Actividades propuestas:
[A] Según el fragmento sobre Shakespeare, ¿qué filiaciones religiosas o doctrinales le atribuyen algunos autores ingleses, norteamericanos y franceses? Enuméralas todas.
[B] Filtra los registros y copia cada línea que contenga la cadena "presentation", distinguiendo entre mayúsculas y minúsculas.

Fragmento proporcionado:
%%
Autores ingleses, norteamericanos y algunos franceses hacen de Shakespeare ya miembro de la Iglesia Anglicana, ya hugonote, puritano, calvinista, maniqueo, humanista cristiano, etc.
El argentino Jorge Luis Borges escribió un cuento donde un hombre hereda la memoria de Shakespeare “y es como si le ofrecieran el mar”. Borges, de ascendencia inglesa por parte de padre, sentía profunda admiración por el autor de “Hamlet”. No era el único. Los cerebros más inteligentes se han inclinado a lo largo de cuatro siglos en reconocimiento a la valía literaria del autor inglés. Un español especializado en Cervantes y en Shakespeare,el literato, traductor e investigador Luis Astrana Marín, le dedicó estas palabras: “fue el más prudente, el más sabio, el más consciente y el más armonioso de los poetas. En su obra dramática acusa un vigor de espíritu, una ejemplaridad, un arte, en fin, tan sobrehumano, que sólo puede compararse al de un español, Miguel de Cervantes Saavedra”.
%%
Registros mostrados:
%%
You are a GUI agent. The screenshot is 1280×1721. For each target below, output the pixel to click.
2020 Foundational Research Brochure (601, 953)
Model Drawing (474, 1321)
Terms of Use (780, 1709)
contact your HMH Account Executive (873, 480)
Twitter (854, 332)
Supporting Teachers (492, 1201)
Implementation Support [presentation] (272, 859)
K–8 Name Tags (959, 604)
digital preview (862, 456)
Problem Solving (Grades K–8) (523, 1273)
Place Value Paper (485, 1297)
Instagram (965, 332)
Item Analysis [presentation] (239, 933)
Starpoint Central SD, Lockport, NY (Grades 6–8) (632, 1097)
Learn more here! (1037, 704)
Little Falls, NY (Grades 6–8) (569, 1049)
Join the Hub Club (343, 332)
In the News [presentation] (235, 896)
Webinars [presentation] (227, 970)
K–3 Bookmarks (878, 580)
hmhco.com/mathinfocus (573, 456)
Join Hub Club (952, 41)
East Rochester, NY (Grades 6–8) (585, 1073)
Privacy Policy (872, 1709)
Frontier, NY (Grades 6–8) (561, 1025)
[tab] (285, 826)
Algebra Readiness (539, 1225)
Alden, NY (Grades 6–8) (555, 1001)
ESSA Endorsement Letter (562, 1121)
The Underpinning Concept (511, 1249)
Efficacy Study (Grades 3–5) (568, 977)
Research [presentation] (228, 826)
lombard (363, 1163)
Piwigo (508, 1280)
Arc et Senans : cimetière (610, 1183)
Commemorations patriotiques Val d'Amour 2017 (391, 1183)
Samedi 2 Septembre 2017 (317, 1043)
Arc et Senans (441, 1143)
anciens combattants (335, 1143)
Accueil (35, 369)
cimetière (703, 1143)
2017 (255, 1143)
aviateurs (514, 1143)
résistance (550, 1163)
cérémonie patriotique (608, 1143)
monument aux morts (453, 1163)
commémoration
%%
Soluciones:
[A]
- miembro de la Iglesia Anglicana
- hugonote
- puritano
- calvinista
- maniqueo
- humanista cristiano

[B]
Implementation Support [presentation] (272, 859)
Item Analysis [presentation] (239, 933)
In the News [presentation] (235, 896)
Webinars [presentation] (227, 970)
Research [presentation] (228, 826)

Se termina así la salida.